There are a million things I’d like to say to my Lyft driver in response to his question. But does he need to hear my civics lecture about how quotidian corruption undermines the rule of law, and how over time, that corruption rots our democratic institutions? Or, does he just need a sympathetic ear?
“That’s rough, man. I’m really sorry all that bad stuff happened to you.”
“That’s why I don’t like Vegas,” the Lyft driver says. “It reminds me of Colombia.”
“I heard Colombia is beautiful,” I say. “I’d love to visit one day.”
“My friend, Colombia is very beautiful, but you must stay away.”
“The criminals. They are everywhere. Do you know Pablo Escobar?”
“He was a narco. You know this word?”
“The drug dealers who run the country.”
“Yes! Pablo Escobar is dead, but the narcos still control Colombia.”
“Yes, in Colombia politics is Left and Right. The Left is for the people. The Right is for the rich, and the richest of the rich are the narcos. Everyone knows this. Everyone accepts this. The Left wants to do things for the people, but the Right doesn’t let them take power because even if they win the election, the narcos kill them.”
“So, there’s no rule of law?”
“Exactly. No rule of law. There will be an election in Colombia soon and the man from the Left is very brave. The narcos keep trying to kill him, but they keep missing him.”
“Maybe this time the Left will win.”
“My friend, even if they win, they lose because the narcos only have to kill you once.”
“Those are bad odds.”
“Yes, you understand. That is why I left Colombia. All my friends from childhood are dead.”
“I’m so sorry.”
“It’s OK. They made a choice, and I made a choice.”
“What was the choice?”
“I chose university. I studied economics. I worked in a bank, then came to America, and worked in another bank. Then Indiana, but I couldn’t get a bank job there. I drove a snow plow, and got sick. Now Las Vegas. I drive a Lyft.”

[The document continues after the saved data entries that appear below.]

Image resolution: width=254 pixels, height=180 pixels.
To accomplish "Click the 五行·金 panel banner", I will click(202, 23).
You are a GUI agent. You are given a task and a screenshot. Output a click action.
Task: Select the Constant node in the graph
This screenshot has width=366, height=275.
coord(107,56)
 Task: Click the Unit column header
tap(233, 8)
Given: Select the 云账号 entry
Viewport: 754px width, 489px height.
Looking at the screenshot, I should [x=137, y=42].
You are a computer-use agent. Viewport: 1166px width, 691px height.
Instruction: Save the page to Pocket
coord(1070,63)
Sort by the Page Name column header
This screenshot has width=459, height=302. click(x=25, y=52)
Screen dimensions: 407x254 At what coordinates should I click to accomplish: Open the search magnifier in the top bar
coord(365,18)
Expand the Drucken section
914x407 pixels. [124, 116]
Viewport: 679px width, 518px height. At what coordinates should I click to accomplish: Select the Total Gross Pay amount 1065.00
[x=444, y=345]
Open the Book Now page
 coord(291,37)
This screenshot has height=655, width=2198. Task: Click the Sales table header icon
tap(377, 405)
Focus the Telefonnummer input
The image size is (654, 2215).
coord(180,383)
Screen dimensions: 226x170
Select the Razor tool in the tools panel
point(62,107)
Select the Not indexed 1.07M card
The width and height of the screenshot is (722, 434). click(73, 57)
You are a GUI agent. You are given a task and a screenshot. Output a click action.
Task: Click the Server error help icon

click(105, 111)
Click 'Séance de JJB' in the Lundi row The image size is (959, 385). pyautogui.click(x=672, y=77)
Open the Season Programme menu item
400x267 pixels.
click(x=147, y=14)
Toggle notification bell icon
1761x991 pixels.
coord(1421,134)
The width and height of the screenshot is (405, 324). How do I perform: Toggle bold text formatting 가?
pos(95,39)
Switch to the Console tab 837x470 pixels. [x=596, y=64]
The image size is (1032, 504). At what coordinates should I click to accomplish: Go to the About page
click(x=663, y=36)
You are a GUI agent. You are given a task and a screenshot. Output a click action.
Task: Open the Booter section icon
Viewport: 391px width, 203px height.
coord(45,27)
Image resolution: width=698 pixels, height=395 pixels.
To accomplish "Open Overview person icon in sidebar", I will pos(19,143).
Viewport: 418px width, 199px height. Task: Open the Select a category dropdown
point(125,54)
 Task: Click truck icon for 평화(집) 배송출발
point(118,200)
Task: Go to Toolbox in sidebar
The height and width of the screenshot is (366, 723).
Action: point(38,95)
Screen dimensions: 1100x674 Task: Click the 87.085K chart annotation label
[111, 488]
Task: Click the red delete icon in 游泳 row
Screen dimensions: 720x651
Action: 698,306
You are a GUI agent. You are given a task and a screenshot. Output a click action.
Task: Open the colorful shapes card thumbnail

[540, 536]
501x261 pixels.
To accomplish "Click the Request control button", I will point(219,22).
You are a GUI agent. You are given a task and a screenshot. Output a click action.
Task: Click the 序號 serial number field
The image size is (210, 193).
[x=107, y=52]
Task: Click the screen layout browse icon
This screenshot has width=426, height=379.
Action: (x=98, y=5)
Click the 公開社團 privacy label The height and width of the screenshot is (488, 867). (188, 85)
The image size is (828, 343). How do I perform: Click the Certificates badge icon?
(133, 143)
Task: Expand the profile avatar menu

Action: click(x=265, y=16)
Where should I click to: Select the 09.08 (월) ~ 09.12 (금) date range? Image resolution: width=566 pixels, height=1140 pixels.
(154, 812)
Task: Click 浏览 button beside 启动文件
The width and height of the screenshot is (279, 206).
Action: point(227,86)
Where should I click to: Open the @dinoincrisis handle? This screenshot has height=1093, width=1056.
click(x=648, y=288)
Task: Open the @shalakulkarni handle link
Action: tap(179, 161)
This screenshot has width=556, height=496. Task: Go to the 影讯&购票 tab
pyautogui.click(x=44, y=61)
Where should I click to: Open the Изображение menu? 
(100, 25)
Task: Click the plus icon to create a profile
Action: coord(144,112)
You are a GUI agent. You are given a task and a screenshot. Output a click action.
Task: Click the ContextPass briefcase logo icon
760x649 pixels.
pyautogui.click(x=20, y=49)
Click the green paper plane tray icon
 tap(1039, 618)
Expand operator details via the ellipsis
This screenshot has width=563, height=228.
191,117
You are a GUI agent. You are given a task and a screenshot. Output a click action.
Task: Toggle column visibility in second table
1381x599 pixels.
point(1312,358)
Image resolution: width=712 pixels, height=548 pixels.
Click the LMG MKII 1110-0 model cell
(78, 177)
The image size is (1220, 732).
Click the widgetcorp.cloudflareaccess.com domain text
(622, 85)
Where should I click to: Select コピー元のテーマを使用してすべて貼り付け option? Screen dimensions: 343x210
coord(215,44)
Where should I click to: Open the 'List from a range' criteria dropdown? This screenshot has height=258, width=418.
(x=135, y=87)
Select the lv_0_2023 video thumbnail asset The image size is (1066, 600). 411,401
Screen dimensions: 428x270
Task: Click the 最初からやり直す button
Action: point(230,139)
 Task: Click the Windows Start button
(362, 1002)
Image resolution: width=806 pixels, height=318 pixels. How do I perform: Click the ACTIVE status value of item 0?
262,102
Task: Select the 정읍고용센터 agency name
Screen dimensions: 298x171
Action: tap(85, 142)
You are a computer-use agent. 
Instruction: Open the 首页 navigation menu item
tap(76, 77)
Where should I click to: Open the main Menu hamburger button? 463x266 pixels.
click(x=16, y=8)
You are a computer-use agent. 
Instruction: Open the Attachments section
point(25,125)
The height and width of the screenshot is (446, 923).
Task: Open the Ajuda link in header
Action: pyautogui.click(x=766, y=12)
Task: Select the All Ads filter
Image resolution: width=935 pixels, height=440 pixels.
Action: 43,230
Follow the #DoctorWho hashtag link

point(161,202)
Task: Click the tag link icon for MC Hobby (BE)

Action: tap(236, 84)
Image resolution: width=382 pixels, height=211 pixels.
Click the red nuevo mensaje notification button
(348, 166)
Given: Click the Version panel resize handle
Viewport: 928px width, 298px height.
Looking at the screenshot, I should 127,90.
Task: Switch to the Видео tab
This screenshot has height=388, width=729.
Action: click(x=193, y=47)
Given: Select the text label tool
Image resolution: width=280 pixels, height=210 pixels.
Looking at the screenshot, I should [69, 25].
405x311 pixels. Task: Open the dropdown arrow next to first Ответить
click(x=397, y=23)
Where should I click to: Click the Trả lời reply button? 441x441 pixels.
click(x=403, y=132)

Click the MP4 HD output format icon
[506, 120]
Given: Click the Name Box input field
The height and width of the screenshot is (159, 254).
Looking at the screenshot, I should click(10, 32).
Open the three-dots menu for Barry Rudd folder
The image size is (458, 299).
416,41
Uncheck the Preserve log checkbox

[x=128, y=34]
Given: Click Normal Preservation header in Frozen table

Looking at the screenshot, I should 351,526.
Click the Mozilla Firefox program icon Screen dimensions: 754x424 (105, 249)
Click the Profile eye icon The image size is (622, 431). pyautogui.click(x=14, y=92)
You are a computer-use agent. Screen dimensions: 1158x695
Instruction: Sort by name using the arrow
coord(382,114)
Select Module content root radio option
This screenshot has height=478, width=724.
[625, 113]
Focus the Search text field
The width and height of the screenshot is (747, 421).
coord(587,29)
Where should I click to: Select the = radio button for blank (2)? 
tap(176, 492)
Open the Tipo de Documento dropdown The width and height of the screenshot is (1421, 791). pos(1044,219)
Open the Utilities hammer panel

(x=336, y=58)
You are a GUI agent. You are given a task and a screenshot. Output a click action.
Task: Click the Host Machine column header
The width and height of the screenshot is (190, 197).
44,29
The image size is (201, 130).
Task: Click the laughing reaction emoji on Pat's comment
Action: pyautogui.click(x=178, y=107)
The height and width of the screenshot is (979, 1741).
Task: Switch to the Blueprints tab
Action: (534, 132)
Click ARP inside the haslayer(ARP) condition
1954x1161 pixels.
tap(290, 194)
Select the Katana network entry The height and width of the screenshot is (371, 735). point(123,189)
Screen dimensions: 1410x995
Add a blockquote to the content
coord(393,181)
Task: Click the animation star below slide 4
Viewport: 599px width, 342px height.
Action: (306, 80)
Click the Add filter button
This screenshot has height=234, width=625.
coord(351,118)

“What did your friends choose?”
“They chose to be sicarios. You know this word?”
“Assassins for the narcos, right?”
“Right, exactly. My best friend becomes a sicario when we are fifteen. The narcos hire kids as sicarios because if a kid commits murder, they are released when they are eighteen.”
“And your best friend murdered people?”
“Yes, he murder many people. And all the time, he’s telling me I’m stupid for going to school because he is going to be rich.”
“But he went to jail?”
“No, he became rich. He had a mansion. Lots of cash. Lots of women. He lived the life. But that life is a trap. He was murdered.”
“Wow. I’m so sorry.”
“Yes, it’s very sad. This happened to all of my friends. It’s like in the movies. You know the movies about the cartels?”
“Blow. Once Upon a Time in Mexico. And Savages. That one was good, but the book was amazing. And then there’s a movie called Sicario.”
“They make a movie about my friends?”
“They made a film about sicarios, but I don’t know if it was about your friends specifically.”
“I will have to see this movie, but maybe I shouldn’t.”
“Too much anxiety. I have anxiety from… from life, I think.”
“That’s where I got my anxiety too. Although, my life is pretty boring, compared to yours.”
“My friend, boring is good. Boring is a long life with the people you love. I want a boring life. Everyone should have a boring life. It’s a blessing.”